An International Publisher for Academic and Scientific Journals
Author Login 
SAS Journal of Medicine | Volume-7 | Issue-03
Clinical and Radiographic Predictors of Neurological Outcome Following Posterior Fossa Decompression for Spontaneous Cerebellar Hemorrhage
Md. Shamiul Alam Siddique, Md. Mahfuzur Rahman, Rashed Mahmud, Md. Rafiqul Islam, Md. Ruhul Quddus
Published: March 28, 2021 | 144 153
DOI: 10.36347/sasjm.2021.v07i03.008
Pages: 104-109
Downloads
Abstract
Background: Cerebellar haemorrhages occur most frequently in the area of the dentate nucleus. From this site they can spread to involve most of the cerebellar hemisphere and occasionally cross the midline to involve the other side. Objective: This study was to evaluate the clinical and radiographic predictors of neurological outcome following posterior fossa decompression for spontaneous cerebellar haemorrhage.
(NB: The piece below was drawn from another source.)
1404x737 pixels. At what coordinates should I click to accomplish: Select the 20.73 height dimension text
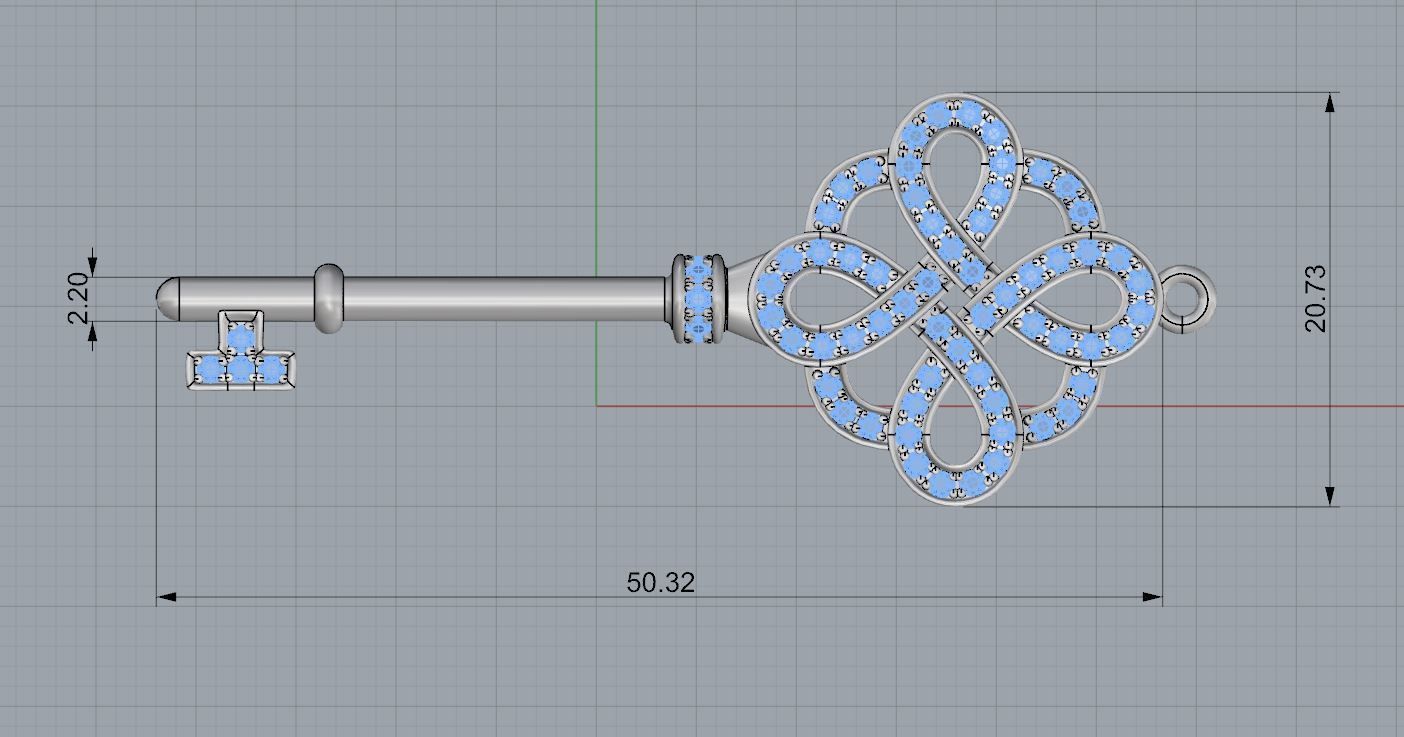(1314, 298)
Methods: The Study was conducted in the Department of Neurosurgery, in collaboration with the Department of Anesthesiology and Radiology Imaging, Dhaka Medical College Hospital, Dhaka, Bangladesh to find out the common indications of non-contrast enhanced CT scan suggestive of spontaneous cerebellar haemorrhage. 97 cases were randomly selected for the study whose common indication of non-contrast enhanced CT scan suggestive of spontaneous cerebellar haemorrhage. Clinical examination and evaluation were done from May 2012 to December 2013. Statistical analysis of the results was obtained by using window-based computer software devised with Statistical Packages for Social Sciences (SPSS-22). Results: Table shows mean age was 62.94(±8.88), minimum age was 37 and maximum age was 72 years, maximum age group was 61-70 years of age 39(40.2%). Figure shows Modified Rankin Scale (MRS) in GCS score ≤ 8 14(93.3%) were in MRS G-3, 06(60%) on MRS G-4 and 16(72.7%) were in MRS G-6. In GCS score 9-13 15(65.2%) were MRS G-0, 12(60%) MRS G-1, 07(100%) MRS G-2, 04(40%) MRS G-4 and 04(18.2%) MRS G-6. Conclusions: The configuration of the fourth ventricle on CT scans is a useful sign for selection of the appropriate surgical procedure, compared with estimation of the size of the hematoma. The outcomes of patients with ventricular compression and GCS scores of less than 8 at the time of treatment were poor, despite aggressive treatment.